Treasury is lucky beneficiary of soaring gold price
Bullion markets
The UK government pressed ahead with a pre-planned auction of gold reserves yesterday, becoming an accidental beneficiary of the turbulence on the financial markets.
The Bank of England sold 20 tonnes, or 644,000 ounces, of the metal at $280 an ounce, netting $180.5m (£124.4m).
The price of gold had surged as much as 6 per cent, or $16, to $287 on Tuesday in the wake of terrorist attacks as investors sold shares and sought safer investments.
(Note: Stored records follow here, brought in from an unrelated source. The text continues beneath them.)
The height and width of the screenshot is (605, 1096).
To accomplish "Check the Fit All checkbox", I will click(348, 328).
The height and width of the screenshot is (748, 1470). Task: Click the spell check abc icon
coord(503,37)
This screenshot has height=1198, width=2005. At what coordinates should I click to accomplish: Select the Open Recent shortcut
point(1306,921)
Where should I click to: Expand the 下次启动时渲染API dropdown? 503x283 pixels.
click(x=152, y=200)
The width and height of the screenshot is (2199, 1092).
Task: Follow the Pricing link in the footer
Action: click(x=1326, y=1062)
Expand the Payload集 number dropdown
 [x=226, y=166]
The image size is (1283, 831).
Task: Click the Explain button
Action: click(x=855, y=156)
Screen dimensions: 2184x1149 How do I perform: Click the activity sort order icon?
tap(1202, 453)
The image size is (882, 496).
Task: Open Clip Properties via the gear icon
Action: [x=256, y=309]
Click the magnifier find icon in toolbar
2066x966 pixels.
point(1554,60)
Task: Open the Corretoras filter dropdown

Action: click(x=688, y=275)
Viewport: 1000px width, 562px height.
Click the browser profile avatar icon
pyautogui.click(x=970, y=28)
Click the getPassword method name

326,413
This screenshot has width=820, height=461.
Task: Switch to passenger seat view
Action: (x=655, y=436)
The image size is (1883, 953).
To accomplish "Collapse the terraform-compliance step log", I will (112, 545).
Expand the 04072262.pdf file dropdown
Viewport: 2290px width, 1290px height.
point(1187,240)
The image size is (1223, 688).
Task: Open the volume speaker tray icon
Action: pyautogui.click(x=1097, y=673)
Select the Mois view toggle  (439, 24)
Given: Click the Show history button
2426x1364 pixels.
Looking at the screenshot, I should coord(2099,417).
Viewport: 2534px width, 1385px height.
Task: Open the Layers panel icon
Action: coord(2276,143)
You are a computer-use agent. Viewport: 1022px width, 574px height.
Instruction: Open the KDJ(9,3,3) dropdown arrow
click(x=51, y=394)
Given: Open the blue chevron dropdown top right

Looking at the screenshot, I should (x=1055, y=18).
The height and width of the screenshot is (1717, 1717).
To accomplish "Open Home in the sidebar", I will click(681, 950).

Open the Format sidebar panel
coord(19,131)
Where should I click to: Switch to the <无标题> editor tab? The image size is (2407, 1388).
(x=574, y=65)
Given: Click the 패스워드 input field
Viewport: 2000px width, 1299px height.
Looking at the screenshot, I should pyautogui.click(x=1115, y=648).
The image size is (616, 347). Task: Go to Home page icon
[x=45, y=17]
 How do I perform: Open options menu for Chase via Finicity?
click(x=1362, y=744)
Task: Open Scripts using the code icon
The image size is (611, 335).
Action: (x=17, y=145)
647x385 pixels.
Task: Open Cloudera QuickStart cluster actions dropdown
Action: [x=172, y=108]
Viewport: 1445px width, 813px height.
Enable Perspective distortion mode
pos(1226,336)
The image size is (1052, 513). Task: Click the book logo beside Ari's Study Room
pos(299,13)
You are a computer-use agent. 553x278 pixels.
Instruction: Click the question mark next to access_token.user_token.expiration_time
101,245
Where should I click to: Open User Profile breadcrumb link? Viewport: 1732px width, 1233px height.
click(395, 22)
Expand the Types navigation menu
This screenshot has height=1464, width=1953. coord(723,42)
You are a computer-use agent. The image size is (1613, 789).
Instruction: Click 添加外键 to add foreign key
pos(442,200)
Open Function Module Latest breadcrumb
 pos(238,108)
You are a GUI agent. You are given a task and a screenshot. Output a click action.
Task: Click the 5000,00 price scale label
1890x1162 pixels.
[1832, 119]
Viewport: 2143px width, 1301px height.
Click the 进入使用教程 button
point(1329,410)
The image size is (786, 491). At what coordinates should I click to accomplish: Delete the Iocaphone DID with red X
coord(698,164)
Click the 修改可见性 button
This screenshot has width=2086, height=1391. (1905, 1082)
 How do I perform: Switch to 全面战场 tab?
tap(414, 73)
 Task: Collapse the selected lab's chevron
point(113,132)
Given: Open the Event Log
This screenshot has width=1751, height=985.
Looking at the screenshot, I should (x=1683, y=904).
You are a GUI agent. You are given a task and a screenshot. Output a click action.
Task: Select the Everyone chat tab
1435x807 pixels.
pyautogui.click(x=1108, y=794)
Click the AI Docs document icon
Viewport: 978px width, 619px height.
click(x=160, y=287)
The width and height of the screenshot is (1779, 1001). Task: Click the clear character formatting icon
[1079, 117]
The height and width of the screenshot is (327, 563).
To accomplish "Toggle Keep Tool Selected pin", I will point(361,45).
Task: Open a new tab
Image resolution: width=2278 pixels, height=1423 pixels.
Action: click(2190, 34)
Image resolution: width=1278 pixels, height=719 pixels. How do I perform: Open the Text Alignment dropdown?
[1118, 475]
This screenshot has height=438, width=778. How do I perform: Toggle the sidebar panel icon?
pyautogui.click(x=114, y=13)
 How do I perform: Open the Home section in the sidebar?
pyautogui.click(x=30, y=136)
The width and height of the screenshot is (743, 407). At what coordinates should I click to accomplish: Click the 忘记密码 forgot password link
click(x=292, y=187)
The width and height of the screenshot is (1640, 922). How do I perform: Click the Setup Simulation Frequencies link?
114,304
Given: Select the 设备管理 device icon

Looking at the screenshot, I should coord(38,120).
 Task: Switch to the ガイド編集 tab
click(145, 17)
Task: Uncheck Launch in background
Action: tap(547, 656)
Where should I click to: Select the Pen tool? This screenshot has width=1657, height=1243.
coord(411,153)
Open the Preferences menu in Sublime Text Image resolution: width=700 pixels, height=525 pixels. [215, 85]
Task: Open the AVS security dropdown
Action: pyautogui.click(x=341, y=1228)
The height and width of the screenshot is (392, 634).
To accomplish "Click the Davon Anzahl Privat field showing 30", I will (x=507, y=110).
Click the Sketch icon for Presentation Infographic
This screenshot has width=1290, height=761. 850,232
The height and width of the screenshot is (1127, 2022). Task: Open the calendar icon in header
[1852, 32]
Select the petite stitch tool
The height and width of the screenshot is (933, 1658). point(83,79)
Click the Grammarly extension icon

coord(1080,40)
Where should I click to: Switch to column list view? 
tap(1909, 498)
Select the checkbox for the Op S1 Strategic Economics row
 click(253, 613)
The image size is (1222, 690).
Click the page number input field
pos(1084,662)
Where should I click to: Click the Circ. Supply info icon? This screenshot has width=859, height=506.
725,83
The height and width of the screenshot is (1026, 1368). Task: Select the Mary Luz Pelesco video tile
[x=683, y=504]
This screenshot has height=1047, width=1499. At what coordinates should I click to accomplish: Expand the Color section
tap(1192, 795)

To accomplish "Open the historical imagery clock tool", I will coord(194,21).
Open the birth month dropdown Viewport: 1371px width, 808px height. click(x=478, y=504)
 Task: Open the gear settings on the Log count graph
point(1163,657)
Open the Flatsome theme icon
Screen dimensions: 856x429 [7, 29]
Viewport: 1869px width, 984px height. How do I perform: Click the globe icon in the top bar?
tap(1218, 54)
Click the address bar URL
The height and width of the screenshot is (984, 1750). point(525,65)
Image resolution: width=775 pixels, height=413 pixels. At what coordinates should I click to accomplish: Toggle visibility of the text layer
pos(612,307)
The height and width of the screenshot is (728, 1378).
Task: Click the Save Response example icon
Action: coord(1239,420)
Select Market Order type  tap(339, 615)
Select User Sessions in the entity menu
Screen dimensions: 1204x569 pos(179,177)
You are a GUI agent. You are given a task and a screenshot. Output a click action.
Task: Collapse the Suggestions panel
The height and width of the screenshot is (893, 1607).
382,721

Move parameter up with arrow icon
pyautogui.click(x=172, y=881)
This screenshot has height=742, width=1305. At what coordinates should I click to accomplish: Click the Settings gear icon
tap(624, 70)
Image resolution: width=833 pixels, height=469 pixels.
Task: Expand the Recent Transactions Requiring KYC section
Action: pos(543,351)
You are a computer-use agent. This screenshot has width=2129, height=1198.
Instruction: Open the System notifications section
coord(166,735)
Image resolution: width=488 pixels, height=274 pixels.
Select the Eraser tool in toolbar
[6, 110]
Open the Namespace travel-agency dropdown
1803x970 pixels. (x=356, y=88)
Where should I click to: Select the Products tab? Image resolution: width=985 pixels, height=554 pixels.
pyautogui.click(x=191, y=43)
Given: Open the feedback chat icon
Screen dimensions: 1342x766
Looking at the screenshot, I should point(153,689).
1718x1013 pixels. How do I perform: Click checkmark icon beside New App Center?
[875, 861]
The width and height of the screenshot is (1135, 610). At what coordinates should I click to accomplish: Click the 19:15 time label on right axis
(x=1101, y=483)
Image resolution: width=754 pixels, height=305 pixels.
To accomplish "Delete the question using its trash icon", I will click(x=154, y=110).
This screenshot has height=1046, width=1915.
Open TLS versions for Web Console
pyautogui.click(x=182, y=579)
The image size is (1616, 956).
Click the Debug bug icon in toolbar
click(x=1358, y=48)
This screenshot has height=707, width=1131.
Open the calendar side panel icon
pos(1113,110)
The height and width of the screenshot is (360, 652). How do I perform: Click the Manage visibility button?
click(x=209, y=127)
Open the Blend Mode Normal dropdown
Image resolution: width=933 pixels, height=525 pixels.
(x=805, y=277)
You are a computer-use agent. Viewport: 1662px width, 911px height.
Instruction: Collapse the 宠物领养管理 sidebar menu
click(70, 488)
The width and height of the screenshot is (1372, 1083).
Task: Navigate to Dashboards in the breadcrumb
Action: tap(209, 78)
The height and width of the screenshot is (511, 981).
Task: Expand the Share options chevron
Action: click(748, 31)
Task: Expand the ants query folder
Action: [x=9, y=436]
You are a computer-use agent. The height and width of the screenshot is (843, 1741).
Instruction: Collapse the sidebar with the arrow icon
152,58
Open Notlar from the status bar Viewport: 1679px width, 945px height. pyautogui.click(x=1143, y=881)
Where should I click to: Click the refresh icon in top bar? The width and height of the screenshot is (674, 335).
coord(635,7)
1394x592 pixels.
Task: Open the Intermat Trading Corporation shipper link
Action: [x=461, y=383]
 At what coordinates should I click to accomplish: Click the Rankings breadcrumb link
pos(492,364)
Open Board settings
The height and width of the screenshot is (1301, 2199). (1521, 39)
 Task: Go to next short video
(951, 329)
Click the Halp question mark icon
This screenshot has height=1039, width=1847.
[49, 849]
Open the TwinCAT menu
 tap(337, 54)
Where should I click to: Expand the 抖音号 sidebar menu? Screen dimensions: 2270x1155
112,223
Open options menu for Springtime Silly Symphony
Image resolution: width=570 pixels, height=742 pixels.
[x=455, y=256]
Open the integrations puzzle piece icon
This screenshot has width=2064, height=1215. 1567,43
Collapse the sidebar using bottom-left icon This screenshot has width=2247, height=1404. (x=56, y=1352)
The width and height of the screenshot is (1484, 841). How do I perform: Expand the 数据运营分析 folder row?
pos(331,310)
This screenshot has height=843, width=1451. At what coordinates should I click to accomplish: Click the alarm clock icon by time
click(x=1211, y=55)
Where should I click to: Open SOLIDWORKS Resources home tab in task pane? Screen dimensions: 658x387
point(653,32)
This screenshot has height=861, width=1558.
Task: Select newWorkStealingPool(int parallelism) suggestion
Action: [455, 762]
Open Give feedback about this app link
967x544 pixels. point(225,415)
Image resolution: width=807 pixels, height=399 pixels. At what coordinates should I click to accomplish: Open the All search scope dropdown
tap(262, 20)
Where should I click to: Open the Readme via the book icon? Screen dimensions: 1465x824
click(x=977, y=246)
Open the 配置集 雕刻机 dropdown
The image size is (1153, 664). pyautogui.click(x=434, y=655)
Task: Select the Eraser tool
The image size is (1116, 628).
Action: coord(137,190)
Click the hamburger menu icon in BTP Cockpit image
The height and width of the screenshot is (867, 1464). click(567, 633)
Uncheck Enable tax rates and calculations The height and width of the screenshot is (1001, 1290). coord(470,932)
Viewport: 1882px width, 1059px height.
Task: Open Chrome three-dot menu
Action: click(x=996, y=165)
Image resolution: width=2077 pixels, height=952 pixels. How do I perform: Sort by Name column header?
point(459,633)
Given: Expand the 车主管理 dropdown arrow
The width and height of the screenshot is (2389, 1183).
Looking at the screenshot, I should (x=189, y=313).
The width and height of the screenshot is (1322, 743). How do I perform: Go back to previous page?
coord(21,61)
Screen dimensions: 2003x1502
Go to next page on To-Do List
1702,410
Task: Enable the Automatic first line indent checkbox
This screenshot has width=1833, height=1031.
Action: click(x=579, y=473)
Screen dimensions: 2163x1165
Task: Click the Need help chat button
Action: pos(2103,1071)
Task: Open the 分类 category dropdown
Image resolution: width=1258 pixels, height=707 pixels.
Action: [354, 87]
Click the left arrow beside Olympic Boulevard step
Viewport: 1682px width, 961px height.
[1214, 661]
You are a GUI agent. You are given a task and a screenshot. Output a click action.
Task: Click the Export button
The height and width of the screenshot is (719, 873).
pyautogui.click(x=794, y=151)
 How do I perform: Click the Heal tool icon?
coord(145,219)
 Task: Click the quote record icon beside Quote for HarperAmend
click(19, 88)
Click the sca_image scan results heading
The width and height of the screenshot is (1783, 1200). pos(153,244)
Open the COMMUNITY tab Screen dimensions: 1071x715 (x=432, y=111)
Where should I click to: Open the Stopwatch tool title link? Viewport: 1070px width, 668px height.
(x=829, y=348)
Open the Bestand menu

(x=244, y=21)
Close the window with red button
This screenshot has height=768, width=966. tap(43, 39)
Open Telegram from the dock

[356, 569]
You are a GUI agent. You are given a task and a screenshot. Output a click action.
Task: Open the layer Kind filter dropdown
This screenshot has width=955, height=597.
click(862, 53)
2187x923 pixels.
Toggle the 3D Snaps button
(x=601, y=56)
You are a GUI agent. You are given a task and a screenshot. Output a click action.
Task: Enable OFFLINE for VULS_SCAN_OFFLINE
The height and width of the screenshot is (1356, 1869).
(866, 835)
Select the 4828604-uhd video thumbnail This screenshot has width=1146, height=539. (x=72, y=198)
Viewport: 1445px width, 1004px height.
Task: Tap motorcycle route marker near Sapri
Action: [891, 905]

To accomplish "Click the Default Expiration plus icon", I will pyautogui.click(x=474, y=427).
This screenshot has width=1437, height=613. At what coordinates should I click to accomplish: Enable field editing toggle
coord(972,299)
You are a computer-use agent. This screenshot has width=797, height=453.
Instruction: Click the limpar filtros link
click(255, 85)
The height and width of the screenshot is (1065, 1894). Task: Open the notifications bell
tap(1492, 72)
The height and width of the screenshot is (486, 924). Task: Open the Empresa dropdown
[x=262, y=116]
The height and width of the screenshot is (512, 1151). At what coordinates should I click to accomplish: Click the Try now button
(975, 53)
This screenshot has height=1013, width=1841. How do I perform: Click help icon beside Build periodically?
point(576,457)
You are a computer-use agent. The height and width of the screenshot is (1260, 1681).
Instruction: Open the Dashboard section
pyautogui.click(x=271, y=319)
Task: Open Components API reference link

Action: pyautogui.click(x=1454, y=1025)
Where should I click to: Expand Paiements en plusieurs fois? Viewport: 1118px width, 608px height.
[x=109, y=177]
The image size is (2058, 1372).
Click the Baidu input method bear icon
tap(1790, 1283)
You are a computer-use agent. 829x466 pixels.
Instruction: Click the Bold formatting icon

A spokesman at the Treasury said the market had welcomed the decision not to pull the auction.
"The objective is to stick to business as usual," he said. "The markets are slightly volatile in the light of all that has happened and it would have been counter-productive to do something like that."
The gold price ended trading yesterday at $279, having given up half of Tuesday's surge from $271 to $287.
Rhona O'Connell, an analyst for the World Gold Council, said the auction had been a success "especially given market nervousness".
Bullion dealers said the market was still confused after Tuesday's attacks, which had prompted some investors to buy gold, traditionally seen as a safe haven in times of crisis.
One trader said the market was still coming to grips with Tuesday's extraordinary events. "People want to tidy up their positions today and find out about friends and colleagues," he said.
Ms O'Connell said Tuesday's spike in the gold price was not surprising. "Security upsets have generated similar reactions before, such as the Gulf War," she said.
Economists said the surge in the gold price was reflected in a general move away from high-risk securities and towards safer assets.
This has seen fund managers selling shares, triggering the sharp drops on world stock markets, into bonds.
"On the currency markets the dollar has been hit hard and a flight to safety has led the euro, yen and pound to make gains," said Michael Derks, chief international strategist at the Commonwealth Bank of Australia.
However, Ms O'Connell said the belief that gold always soars in times of crisis was "misconceived". "Its role as a hedge against risk means it tends to be bought in anticipation of a problem and then sold if a crisis materialises," she said.
That meant the price was likely to stay around its current levels while the outlook was still uncertain, traders said.
Market players were waiting for any possible retaliation by the US government against the attackers and for the reopening of the US markets, they added.
"It's just a case of waiting and seeing ... a lot of liquidity has been taken out of the market because there is no trade in the US now," said a trader. "I think it will return over time and I don't see any major problems over the next few days."